Hi, yes I do use the Beaufort ink and find them to be good, but then I haven't tried the others you mention. I'm sure it'd be worth giving them a go. I think there is a USA agent for Beaufort.
I never let my pens go out with the standard refills supplied with the kits.

Sent from my SM-G955F using Tapatalk


----------



## TonyL (Jan 25, 2018)

thank you!


----------



## DJBPenmaker (Jan 25, 2018)

maxwell_smart007 said:


> Streamline - in the same family as the slimline, but more elegant..


Agreed, it's a lot nicer.

Sent from my SM-G955F using Tapatalk


----------



## JP1337 (Jan 28, 2018)

Brian G said:


> Are you familiar with Gary Pye Woodturning Supplies in NSW as an Australian option?



No I hadn't come across them. Looks great, thanks for the link. Good source of the Dayacom kits by the looks of it!



Joe S. said:


> On a related note, I've always wanted the premium designer kit to be offered in a better plating than 24kt gold. I made one a while back and it seemed like a good kit.
> 
> https://www.pennstateind.com/store/PKMONT2PAR.html
> 
> ...



The ONLY thing I don't like about the slimline kits is the plating. They just tend to flake off so soon. Everything else about them I love. I have a pack of upgraded refills, they are a comfortable size for most people to write with. I like customising the shape for more comfort, they show off the wood.
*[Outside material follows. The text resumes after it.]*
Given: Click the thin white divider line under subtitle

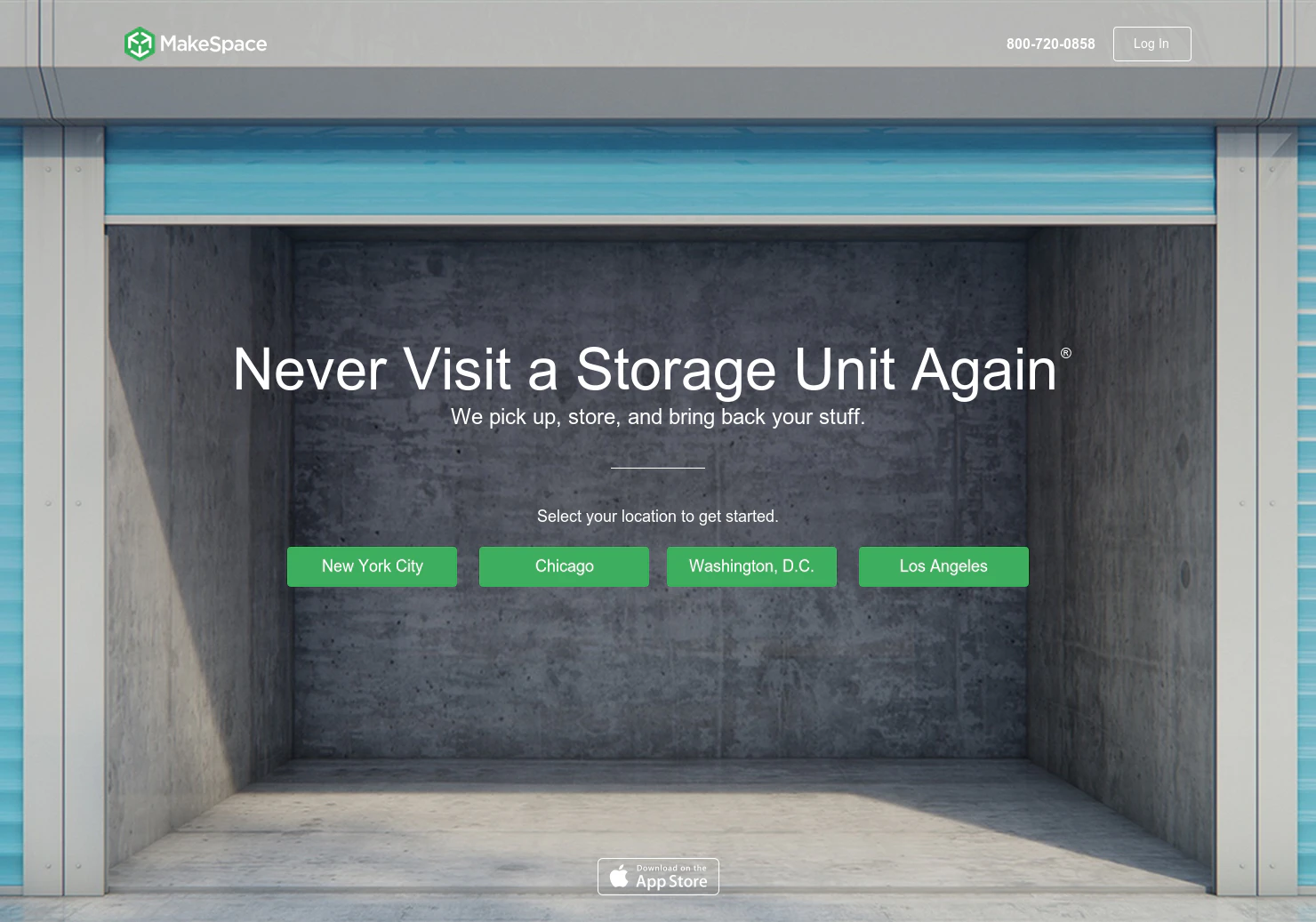Looking at the screenshot, I should coord(658,468).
I love them. But because the plating is usually crap, they feel cheap.

I'd be happy to pay more for slimlines that are solid shiny stainless steel just so I know they will be super durable. 

The Titanium Nitride stuff you mentioned sounds good, but having a hard time finding a supplier in Australia that specifies that on the description. Most of the gold ones are 24ct and the silver just states silver or chrome. But now I know what to look out for.

If shipping from the states wasn't so insanely expensive, life would be good.


----------



## DJBPenmaker (Jan 28, 2018)

Is this one any good for you?
http://www.timberbits.com/7mm-streamline-pen-kits-premium-plating.html

Sent from my SM-G955F using Tapatalk


----------



## glenmar13 (Feb 4, 2018)

If you would like a real 7mm click pen contact PROKRAFT. as far as I am aware, may be wrong others might know better but these pens are the only true 7mm size around, made specially for them. They in my opinion are the best click pen around and only been around from last year. If you do contact them mention Glen as told you about them.


----------



## JimB (Feb 4, 2018)

If any of your suppliers have a Comfort style try that. They come with a rubber grip but you just don't use it. They look just like a slimline but are very slightly thicker and better quality.


----------